Belge Metni:

YARGITAY KARARI
DAİRE : 1. Hukuk Dairesi
ESAS NO : 2022/2354
KARAR NO : 2022/6571
KARAR TARİHİ : 10.10.2022
MAHKEMESİ :ASLİYE HUKUK MAHKEMESİ
Taraflar arasındaki tapu iptali ve terkin davasından dolayı yapılan yargılama sonunda, Mahkemece verilen davanın reddine ilişkin karar, süresi içinde davacı Hazine vekili tarafından temyiz edilmekle; temyiz dilekçesinin kabulüne karar verildikten sonra, dosyadaki belgeler incelenip gereği düşünüldü:
I. DAVA
Davacı vekili dava dilekçesinde; davalı adına kayıtlı 1410 parsel sayılı taşınmazın 1.136,23 metrekare ve 1413 parsel sayılı taşınmazın 5.053,95 metrekare yüzölçümlü kısımlarının idarece belirlenen kıyı kenar çizgisi içerisinde kaldığını ileri sürerek, 3621 sayılı Kıyı Kanunu uyarınca bu kısımların tapu kayıtlarının iptali ile terkinini talep etmiştir.
II. CEVAP
Davalı vekili cevap dilekçesinde; 3402 sayılı Kadastro Kanunu’nun 12. maddesinin 3. fıkrasında öngörülen hak düşürücü sürenin geçtiğini, 14/03/2009 tarihinde yürürlüğe giren 5841 sayılı Yasa ile Kadastro Kanunu’na eklenen cümleye göre bu hükmün iddia ve taşınmazın niteliğine, yahut Devlet ve diğer kamu tüzel kişileri dahil tarafların sıfatına bakılmaksızın uygulanacağını belirterek, davanın reddini savunmuştur.
III. MAHKEME KARARI
Mahkemenin 19/11/2013 tarihli ve 2011/175 E., 2013/916 K. sayılı kararıyla; kişinin tapuya dayalı hakkının korunması gerektiği, Devletin verdiği tapunun iptalini hiçbir karşılık ödemeksizin istemesinin mülkiyet hakkı ile bağdaşmayacağı, nitekim AİHM kararlarında da kıyıların ya da ormanların korunması amacıyla ortaya çıkan bu kamusal külfetin tamamının mülk sahiplerine yüklenemeyeceğinin belirtildiği, bu itibarla davalı tarafa hiçbir bedel ödemeksizin mülkiyet hakkına müdahale edecek seviyede iş bu davayı açmakta davacı tarafın hukuki yararının bulunmadığı gerekçesiyle, davanın reddine karar verilmiştir.
IV. TEMYİZ
1.Temyiz Yoluna Başvuranlar
Mahkemenin yukarıda belirtilen kararına karşı süresi içinde davacı Hazine vekili temyiz isteminde bulunmuştur.

Görev Listesi:
a) Yargıtay kararına göre davacı vekili, 1413 parsel sayılı taşınmazın kaç metrekarelik kısmının kıyı kenar çizgisi içinde kaldığını ileri sürmüştür?
b) Yargıtay kararında "YARGITAY KARARI" ile başlayıp "terkinini talep etmiştir." ifadesine kadar süren bölümü aynen yazın.

Veri Bloğu:
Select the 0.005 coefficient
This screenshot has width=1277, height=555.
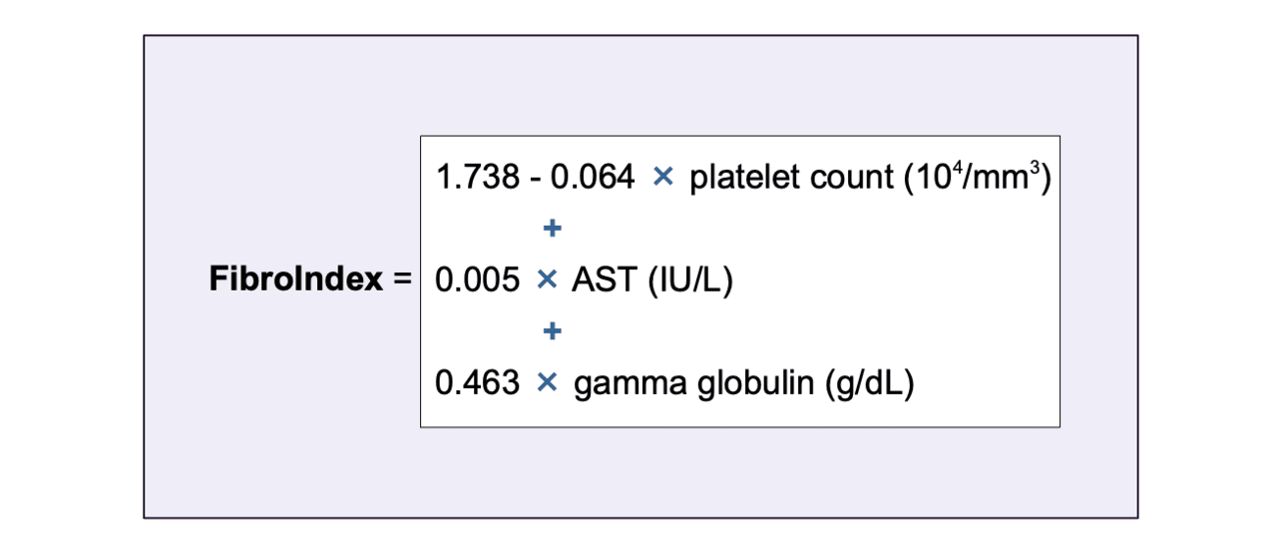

Alıştırma Sonuçları:
a) 5.053,95 metrekare.

b)
YARGITAY KARARI
DAİRE : 1. Hukuk Dairesi
ESAS NO : 2022/2354
KARAR NO : 2022/6571
KARAR TARİHİ : 10.10.2022
MAHKEMESİ :ASLİYE HUKUK MAHKEMESİ
Taraflar arasındaki tapu iptali ve terkin davasından dolayı yapılan yargılama sonunda, Mahkemece verilen davanın reddine ilişkin karar, süresi içinde davacı Hazine vekili tarafından temyiz edilmekle; temyiz dilekçesinin kabulüne karar verildikten sonra, dosyadaki belgeler incelenip gereği düşünüldü:
I. DAVA
Davacı vekili dava dilekçesinde; davalı adına kayıtlı 1410 parsel sayılı taşınmazın 1.136,23 metrekare ve 1413 parsel sayılı taşınmazın 5.053,95 metrekare yüzölçümlü kısımlarının idarece belirlenen kıyı kenar çizgisi içerisinde kaldığını ileri sürerek, 3621 sayılı Kıyı Kanunu uyarınca bu kısımların tapu kayıtlarının iptali ile terkinini talep etmiştir.